We have to divide between two cases
1.) The NA values of the response do not occur systematically:
Without a value of your target/response variable $Y$ any given row becomes useless for binary logistic regression or most other supervised classification algorithm. Supervised means that your examples must be labeled while unsupervised algorithms do not use the label information.
In your situation you can use those rows without the behavioural response in unsupervised preprocessing / feature generation techniques.
As an example you could take all given samples of your independent variables $X_1, \ldots, X_k$ to calculate principal component analysis (PCA) components $PC_1,\ldots,PC_k$. Then later you could train your bbinary logistic regression on a subset of those components $PC_1,\ldots, PC_l$ with $l \le k$.

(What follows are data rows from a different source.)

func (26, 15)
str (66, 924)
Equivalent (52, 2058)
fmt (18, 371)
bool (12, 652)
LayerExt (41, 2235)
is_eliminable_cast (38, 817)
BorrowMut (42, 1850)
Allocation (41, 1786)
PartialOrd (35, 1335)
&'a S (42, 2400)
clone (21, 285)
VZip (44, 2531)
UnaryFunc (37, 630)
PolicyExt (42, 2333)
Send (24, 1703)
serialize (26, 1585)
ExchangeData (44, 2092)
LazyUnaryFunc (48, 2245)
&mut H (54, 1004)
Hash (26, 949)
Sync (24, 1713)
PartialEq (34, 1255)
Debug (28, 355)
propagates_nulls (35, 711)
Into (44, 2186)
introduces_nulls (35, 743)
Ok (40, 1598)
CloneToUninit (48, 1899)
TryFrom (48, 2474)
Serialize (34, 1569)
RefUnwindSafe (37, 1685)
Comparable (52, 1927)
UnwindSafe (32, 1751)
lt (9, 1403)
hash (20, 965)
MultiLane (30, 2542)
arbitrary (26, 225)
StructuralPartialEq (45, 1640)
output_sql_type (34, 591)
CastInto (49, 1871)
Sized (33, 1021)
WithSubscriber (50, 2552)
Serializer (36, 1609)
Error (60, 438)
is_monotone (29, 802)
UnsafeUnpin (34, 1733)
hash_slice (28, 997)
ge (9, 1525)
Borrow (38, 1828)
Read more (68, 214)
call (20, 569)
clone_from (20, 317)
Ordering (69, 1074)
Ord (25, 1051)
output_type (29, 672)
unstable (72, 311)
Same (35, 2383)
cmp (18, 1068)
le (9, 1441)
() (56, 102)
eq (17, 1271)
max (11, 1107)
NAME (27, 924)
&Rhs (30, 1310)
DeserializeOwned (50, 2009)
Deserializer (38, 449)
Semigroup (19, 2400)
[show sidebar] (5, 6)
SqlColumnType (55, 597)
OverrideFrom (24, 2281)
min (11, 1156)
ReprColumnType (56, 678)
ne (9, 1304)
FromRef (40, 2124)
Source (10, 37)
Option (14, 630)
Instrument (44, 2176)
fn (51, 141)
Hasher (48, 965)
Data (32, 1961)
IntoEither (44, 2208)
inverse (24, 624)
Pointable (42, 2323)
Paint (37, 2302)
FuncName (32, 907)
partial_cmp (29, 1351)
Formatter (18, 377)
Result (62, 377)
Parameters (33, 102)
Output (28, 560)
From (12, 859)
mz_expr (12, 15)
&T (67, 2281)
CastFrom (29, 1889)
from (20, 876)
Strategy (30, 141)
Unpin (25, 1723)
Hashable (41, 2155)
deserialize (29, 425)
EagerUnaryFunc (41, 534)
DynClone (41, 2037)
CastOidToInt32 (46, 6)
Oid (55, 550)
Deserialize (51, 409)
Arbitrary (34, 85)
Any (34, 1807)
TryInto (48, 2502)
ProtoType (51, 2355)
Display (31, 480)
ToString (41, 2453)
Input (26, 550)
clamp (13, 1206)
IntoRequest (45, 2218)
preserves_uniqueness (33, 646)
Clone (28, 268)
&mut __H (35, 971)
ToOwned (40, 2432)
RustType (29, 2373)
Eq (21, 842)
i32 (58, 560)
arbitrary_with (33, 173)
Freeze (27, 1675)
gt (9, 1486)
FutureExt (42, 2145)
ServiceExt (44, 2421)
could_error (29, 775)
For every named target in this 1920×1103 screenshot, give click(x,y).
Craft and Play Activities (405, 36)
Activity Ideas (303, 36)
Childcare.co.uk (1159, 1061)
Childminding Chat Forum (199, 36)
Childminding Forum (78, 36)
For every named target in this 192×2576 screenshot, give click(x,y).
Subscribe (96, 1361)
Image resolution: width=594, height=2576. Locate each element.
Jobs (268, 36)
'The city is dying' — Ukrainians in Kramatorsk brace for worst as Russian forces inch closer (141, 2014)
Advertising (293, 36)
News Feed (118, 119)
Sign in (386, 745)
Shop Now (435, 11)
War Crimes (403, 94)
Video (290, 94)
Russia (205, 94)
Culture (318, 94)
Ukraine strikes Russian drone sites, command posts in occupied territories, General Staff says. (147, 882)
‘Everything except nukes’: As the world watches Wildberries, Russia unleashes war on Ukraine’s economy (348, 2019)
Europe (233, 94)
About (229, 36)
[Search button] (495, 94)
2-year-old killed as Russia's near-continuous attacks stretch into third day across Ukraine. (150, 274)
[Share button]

Why is this a good idea? According to wikipedia
https://en.wikipedia.org/wiki/Principal_component_analysis
This transformation is defined in such a way that the first principal component has the largest possible variance (that is, accounts for as much of the variability in the data as possible), and each succeeding component in turn has the highest variance possible under the constraint that it is orthogonal to the preceding components.
So by taking the first principal components you maintain most of the variance in your samples but you reduce the number of variables and with it the chance of overfitting. Further the information contained in the response less samples is also included.
2.) The NA values of the response do not occur systematically
Here further analysis is necessary. You could try to train a classifier that predicts if the response is NA or not which results in the two classes $C_2=\{Y\neq NA \}$ versus $C_2=\{Y==NA \}$. If you can predict the NA response values than this is not a two classes problem $Y/N$ but a three classes classification taks $Y/N/NA$.